__PARTS OF THE EXERCISE__
(1) Answer these questions from the St. Brigid's Day text:
(a) What is February 1 called in the text?
(b) What did everyone in Ireland bring to the Candle Mass for a blessing?
(c) Whom did Paul instruct to test everything and hold on to what is good?
(2) Which observances does the St. Brigid's Day text name as falling on or attached to February 1? List them all.
(3) Quote the St. Brigid's Day text between "I’m not bothering" and "we need to.", inclusive.

>> BEGIN PASSAGE TO READ

February 1 is always a great day to celebrate great women of faith. Thank God for Brigid and for you!
Here are some pieces from the past that celebrate Brigid of Ireland and women like her of today.
2009 — Today Is Saint Brigid’s Day
February 1 is always a great day to celebrate great women of faith. Thank God for Brigid and for you!
Here are some pieces from the past that celebrate Brigid of Ireland and women like her of today.
2009 — Today Is Saint Brigid’s Day
February 1 is Ibolc. It marks the first stirrings of spring in Ireland. St. Brigid’s Day is attached to it. Candlemas is also attached to it, marking the 40 days after Christmas when Mary went to the Temple, with baby Jesus in tow, to honor the rules for being ritually purified after giving birth, and thus meeting Simeon and Anna. It’s the Candle Mass in the old days because everyone in Ireland brought their special, home-use beeswax candle to the meeting for a blessing. Those candles symbolized the presence of God, the flame of the Spirit with them. As with all the big days of the Christian year, Brigid’s Day is all mixed up with legend, the seasons of paganism, and arguments over what is the best way to honor her memory.
I’m not bothering with the controversies too much. I feel free to strain out good things from not-so-good things whenever I can. I’m into “testing everything and holding on to what is good” as Paul instructs the Thessalonians to do. Using Jesus’ metaphor another way, I think we should strain out the gnat of good and not swallow the camel of nonsense when we need to.

>> END PASSAGE TO READ
>> BEGIN MATERIAL SUPPLIED

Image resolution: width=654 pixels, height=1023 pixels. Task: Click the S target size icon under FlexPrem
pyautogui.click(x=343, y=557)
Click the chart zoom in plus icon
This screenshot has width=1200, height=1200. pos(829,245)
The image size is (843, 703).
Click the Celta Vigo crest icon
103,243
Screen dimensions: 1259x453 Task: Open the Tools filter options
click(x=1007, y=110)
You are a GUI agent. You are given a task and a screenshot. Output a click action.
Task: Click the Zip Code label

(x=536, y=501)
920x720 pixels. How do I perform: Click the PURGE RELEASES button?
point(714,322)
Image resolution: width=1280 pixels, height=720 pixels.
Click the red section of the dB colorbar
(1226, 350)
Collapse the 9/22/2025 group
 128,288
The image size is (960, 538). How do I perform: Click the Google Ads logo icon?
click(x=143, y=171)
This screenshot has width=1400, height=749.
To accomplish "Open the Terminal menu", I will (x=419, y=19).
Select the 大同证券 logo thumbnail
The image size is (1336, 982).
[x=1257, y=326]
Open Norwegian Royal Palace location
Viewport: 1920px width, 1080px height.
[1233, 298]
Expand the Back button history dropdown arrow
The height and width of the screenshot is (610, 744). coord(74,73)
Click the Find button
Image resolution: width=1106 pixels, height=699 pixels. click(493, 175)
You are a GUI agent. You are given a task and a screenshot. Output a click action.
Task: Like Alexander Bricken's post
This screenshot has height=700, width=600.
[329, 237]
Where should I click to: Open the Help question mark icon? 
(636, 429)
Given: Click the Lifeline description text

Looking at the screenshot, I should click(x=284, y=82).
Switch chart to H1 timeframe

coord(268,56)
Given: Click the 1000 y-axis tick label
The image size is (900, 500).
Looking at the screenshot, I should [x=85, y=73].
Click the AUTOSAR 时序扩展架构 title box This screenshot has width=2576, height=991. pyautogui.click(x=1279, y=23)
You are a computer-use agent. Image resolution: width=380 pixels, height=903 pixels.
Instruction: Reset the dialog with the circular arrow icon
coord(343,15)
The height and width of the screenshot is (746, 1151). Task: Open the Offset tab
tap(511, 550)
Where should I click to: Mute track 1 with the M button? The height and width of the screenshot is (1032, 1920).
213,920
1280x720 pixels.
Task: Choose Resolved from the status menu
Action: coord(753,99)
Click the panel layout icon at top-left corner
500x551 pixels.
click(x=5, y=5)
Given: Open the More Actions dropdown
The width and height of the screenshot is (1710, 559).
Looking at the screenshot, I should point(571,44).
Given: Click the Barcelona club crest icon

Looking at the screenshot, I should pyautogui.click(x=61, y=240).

>> END MATERIAL SUPPLIED

__EXERCISE RESULTS__
(1)
(a) Ibolc
(b) Their special, home-use beeswax candle
(c) The Thessalonians

(2)
- Ibolc
- St. Brigid's Day
- Candlemas

(3)
I’m not bothering with the controversies too much. I feel free to strain out good things from not-so-good things whenever I can. I’m into “testing everything and holding on to what is good” as Paul instructs the Thessalonians to do. Using Jesus’ metaphor another way, I think we should strain out the gnat of good and not swallow the camel of nonsense when we need to.